Textauszug »

# Firefox 5 ist da



## Heiko (19 Juni 2011)

Schneller als eigentlich gedacht ist er jetzt verfügbar: der Firefox-Browser in der Version 5.

Nach einigen - zugegeben kurzen - Tests kann ich schon mal sagen, dass die meisten der AddOns weiter funktionieren und der Browser (subjektiv zumindest) schneller läuft als der Vorgänger in der Version 4 (der ja seinerseits schon deutlich schneller war als der 3er).

Leider funktionieren aber die Access Keys nicht mehr wie gewohnt (z.B. Shift-Alt-S zum Speichern eines Beitrags).

Hier noch die Downloadlinks für diejenigen, die sich selbst ein Bild machen wollen (jeweils deutsche Versionen):

Windows: ftp://ftp.mozilla.org/pub/mozilla.org/firefox/releases/5.0/win32/de/Firefox Setup 5.0.exe
Mac OS X: ftp://ftp.mozilla.org/pub/mozilla.org/firefox/releases/5.0/mac/de/Firefox 5.0.dmg
Linux 32bit: ftp://ftp.mozilla.org/pub/mozilla.org/firefox/releases/5.0/linux-i686/de/firefox-5.0.tar.bz2
Linux 64bit: ftp://ftp.mozilla.org/pub/mozilla.org/firefox/releases/5.0/linux-x86_64/de/firefox-5.0.tar.bz2

Viel Spaß beim Surfen!


----------



## Aka-Aka (21 Juni 2011)

Heiko schrieb:


> ...dass die meisten der AddOns weiter funktionieren...


meine nicht. Habe wohl zu schräges Zeugs


----------



## Heiko (22 Juni 2011)

Ein paar habens auch nicht gepackt. Ich denke aber, dass die relativ schnell wieder lauffähig gemacht werden. Oft ists nur eine Versionsinfo in der Metadatei, die der Funktion im Weg steht...

Datenliste »
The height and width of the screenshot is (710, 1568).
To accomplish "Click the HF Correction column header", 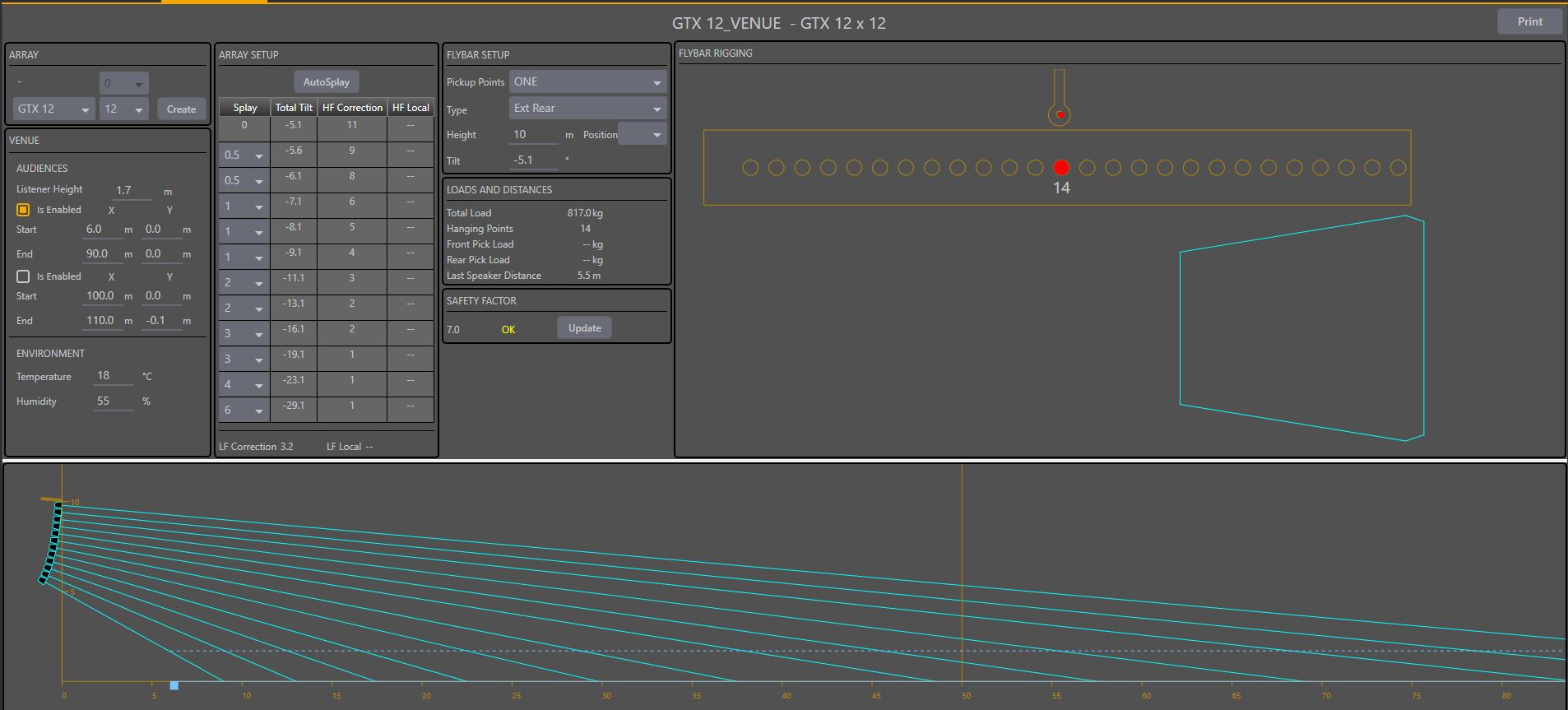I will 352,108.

...

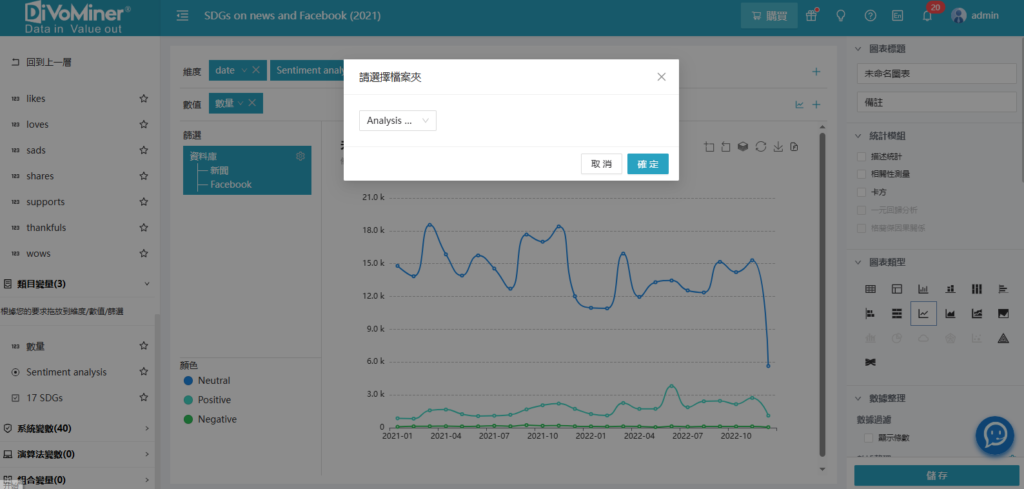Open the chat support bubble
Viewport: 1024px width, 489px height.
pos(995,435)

Deine Aufgabe » Schreib die Forendiskussion über Firefox 5 weiter, direkt im Anschluss an Heikos letzten Beitrag.

Schriftliche Antwort »
----------



## Wembley (24 Juni 2011)

Firmen haben eine Riesenfreude mit deren neuen Versionspolitik und natürlich mit der Autoupdate-Funktion.

http://mike.kaply.com/2011/06/23/understanding-the-corporate-impact/

Irgendwie ein ordentlicher Schuss ins Knie.


----------



## Heiko (24 Juni 2011)

Naja - teilweise.
Einerseits läuft er wirklich flott und braucht deutlich weniger Speicher als die 4er Version. Es gibt aber sehr deutliche Schattenseiten...


----------



## Wembley (24 Juni 2011)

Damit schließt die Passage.